Philip Scranton, Rutgers University
"The Auto Parts Maze in the US and the USSR, 1946-1980"
This is a chapter of Prof. Scranton's book manuscript Spare Parts: A Global History of a Modern Problem, forthcoming from Johns Hopkins in 2026.
Abstract:
Thousands of academic and trade books have analyzed the automobile industry, supplemented by millions of journal and magazine pages covering day-to-day production and marketing. The literature on vehicle maintenance and repair is far thinner (see Vinsel & Russell, The Innovation Delusion; Borg, Auto Mechanics), while studies of the essential technologies – spare parts – are few indeed. Our fascination with production and consumption has left what links the two – distribution – largely uninvestigated. Whereas auto assembly trended strongly toward corporate consolidation, parts provision resisted the Big Three’s sustained efforts at control, persisted as a source of technical novelty, and remained chaotic and bitterly competitive throughout the postwar decades.
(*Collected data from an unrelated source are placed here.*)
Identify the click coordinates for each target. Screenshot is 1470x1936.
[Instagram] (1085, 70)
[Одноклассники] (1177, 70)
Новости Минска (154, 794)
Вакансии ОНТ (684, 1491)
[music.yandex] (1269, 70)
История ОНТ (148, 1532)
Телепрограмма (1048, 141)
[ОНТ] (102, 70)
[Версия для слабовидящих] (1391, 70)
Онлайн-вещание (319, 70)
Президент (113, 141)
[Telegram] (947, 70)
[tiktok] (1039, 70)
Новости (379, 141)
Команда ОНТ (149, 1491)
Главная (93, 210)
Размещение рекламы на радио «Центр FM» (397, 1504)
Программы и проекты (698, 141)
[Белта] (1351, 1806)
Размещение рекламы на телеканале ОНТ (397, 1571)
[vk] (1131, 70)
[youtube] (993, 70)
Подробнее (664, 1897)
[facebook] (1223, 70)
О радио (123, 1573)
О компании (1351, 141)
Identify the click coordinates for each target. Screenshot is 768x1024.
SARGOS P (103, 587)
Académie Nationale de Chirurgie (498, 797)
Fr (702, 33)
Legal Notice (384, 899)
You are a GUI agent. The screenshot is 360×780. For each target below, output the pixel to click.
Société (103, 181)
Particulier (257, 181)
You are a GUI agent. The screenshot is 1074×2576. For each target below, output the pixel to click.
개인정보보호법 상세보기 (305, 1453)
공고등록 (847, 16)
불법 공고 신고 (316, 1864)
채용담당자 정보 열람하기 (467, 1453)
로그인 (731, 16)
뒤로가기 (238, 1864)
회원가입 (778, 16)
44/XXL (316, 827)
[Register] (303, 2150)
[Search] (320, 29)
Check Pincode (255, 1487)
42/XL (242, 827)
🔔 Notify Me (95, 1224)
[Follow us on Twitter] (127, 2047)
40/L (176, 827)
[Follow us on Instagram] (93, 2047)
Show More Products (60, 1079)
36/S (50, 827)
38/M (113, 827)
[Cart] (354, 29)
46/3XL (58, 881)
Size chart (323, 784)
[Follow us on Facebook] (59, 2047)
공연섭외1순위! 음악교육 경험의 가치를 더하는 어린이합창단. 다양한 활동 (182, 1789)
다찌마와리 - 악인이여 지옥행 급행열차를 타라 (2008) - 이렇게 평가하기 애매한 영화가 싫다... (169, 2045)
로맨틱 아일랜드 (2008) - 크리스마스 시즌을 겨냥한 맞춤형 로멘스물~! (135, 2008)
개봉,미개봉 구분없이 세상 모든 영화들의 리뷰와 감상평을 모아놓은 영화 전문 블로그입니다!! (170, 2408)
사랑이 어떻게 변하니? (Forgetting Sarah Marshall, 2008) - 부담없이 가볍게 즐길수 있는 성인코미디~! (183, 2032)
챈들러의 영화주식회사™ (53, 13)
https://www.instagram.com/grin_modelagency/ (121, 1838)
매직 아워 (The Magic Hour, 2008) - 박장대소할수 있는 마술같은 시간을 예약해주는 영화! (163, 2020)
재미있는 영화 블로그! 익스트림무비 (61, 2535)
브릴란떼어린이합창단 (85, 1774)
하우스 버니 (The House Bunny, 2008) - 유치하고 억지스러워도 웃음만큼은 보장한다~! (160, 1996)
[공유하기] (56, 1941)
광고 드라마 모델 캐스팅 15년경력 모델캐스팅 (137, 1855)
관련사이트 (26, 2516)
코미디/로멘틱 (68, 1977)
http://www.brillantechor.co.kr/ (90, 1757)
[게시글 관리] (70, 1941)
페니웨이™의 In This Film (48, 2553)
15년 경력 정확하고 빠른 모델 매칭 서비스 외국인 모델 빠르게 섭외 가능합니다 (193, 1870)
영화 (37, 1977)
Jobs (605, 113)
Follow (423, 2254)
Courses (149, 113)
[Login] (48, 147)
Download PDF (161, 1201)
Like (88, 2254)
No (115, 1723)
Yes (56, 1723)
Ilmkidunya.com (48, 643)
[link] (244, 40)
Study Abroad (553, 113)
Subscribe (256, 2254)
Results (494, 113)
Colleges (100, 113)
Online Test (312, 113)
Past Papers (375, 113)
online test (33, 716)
Parts profusion accelerated during the 1960s, rising in eight years from 472,000 distinct components for Detroit models to 768,000. The perils of such abundance included long delays in locating the correct spare and the fragmentation of auto servicing into rival clusters of garages, dealerships, mass merchandisers (Sears), specialized chains (Midas), parts wholesalers (NAPA) and retailers (Auto Zone), supplemented by “shade tree mechanics” and DIY economizers. By contrast, the closing section highlights the perils of planning, Soviet-style, which yielded shortages of many components and surpluses of others (especially those that were easy-to-make, whether needed or not). Both “systems” worked, after a fashion, though neither was rational, efficient, or at all systematic.